→ **TASK BRIEF**
Give only the number of lines in the records below that contain the word "computer".

[Stored data]
=== Begin Enclosure ===

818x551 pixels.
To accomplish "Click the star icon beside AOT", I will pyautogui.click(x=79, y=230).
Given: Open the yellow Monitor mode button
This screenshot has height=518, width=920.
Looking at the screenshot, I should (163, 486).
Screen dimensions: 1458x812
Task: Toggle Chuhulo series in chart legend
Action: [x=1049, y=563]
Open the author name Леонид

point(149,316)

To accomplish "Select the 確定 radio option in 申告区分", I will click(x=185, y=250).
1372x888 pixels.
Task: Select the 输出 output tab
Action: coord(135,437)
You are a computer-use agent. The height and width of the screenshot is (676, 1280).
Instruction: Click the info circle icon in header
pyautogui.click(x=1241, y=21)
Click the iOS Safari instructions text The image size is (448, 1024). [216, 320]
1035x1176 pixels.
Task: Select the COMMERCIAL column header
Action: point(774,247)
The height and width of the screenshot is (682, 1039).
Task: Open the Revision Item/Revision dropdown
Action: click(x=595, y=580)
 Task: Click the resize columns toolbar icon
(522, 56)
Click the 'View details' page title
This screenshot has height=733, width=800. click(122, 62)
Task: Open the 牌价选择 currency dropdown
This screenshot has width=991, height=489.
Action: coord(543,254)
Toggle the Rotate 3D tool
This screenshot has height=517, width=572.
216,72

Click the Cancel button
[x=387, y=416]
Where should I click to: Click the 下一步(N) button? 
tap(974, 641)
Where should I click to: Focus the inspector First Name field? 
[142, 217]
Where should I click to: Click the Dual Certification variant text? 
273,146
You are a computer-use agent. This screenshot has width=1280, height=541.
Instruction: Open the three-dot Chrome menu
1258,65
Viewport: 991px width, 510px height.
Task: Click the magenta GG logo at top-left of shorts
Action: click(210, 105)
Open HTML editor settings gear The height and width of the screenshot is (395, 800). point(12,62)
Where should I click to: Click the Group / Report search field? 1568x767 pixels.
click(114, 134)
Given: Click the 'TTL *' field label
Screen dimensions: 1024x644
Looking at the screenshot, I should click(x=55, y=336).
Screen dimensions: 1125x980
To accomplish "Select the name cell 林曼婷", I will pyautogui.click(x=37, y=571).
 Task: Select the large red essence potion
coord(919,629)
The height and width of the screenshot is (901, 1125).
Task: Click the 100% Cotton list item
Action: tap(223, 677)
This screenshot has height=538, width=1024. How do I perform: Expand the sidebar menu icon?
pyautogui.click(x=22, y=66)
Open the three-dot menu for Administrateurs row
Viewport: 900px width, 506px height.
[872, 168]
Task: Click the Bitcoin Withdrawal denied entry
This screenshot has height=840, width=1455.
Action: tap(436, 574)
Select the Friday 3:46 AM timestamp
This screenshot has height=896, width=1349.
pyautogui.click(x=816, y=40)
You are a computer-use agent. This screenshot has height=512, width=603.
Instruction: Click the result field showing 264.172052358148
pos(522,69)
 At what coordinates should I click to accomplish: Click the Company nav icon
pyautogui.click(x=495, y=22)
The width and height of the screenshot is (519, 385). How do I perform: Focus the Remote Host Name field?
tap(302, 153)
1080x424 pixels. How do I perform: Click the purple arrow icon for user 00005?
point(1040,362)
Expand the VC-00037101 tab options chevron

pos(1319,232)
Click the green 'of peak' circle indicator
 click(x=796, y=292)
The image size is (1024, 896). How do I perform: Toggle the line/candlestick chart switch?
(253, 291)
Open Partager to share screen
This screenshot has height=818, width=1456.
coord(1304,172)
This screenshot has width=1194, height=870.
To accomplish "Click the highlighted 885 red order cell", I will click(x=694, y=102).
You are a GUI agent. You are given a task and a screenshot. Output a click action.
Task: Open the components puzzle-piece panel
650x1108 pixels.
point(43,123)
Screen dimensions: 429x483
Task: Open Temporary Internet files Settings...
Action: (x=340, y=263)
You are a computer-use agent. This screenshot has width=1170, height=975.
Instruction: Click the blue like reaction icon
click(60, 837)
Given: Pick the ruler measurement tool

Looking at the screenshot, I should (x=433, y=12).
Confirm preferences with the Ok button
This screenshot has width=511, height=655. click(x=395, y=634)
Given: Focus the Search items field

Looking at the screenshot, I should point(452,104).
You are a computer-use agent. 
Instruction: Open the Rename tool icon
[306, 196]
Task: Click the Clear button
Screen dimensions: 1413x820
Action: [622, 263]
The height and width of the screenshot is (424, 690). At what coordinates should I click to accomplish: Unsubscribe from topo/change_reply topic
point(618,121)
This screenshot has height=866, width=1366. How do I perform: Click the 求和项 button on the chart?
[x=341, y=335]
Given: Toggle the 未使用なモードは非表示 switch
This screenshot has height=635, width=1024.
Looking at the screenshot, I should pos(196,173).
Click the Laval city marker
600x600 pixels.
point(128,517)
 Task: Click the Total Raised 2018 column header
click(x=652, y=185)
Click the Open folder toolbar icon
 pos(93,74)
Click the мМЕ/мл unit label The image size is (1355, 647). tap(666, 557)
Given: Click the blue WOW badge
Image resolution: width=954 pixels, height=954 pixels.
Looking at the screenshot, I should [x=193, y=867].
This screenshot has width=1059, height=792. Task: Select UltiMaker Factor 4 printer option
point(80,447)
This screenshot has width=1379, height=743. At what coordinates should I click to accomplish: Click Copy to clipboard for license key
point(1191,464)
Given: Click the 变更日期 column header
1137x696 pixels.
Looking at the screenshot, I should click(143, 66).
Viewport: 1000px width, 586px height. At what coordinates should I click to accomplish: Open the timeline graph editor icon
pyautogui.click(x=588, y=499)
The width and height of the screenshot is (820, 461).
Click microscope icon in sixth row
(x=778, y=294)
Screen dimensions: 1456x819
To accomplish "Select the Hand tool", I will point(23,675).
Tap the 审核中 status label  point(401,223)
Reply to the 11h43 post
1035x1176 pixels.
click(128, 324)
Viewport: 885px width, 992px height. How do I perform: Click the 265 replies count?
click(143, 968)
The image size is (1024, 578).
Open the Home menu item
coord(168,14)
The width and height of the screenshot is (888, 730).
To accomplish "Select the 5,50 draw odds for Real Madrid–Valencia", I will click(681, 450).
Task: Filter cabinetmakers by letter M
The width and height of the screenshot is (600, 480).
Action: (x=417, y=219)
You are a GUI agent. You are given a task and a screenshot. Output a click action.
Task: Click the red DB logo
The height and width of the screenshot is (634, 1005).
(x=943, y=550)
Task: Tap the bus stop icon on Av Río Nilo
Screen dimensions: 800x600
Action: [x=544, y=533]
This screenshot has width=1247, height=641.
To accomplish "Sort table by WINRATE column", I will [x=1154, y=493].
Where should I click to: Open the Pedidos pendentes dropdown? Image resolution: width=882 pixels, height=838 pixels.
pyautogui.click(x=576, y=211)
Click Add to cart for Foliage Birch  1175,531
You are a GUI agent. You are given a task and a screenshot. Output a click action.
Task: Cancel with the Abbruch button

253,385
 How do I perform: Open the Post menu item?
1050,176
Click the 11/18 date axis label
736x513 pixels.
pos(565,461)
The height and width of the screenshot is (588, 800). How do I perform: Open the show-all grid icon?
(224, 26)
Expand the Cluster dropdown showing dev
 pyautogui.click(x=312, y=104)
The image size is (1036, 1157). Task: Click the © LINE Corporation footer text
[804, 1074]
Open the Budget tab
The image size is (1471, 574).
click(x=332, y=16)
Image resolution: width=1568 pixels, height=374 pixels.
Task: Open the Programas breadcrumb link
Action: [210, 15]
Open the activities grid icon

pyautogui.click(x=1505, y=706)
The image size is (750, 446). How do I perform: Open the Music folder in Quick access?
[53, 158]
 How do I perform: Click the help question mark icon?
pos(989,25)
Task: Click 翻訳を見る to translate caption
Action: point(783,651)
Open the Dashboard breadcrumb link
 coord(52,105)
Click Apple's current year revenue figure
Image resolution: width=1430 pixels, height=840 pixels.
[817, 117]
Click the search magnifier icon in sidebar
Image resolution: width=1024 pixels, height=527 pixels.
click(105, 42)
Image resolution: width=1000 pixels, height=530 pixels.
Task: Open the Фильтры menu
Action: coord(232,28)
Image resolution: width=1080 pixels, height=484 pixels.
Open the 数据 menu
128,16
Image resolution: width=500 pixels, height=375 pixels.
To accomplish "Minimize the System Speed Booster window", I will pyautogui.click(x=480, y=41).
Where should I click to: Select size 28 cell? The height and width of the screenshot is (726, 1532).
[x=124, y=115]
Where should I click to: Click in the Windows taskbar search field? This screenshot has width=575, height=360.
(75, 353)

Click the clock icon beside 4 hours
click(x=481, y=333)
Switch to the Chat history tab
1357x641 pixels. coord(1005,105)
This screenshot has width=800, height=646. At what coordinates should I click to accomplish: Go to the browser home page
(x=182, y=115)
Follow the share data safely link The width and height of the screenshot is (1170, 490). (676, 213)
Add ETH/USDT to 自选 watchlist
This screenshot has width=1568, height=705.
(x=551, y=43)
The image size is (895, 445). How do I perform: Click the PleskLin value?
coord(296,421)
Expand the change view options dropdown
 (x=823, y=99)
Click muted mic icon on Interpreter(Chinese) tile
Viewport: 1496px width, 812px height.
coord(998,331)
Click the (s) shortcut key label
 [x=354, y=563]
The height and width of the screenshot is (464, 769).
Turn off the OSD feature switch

=== End Enclosure ===

→ **SOLVED EXERCISE**
5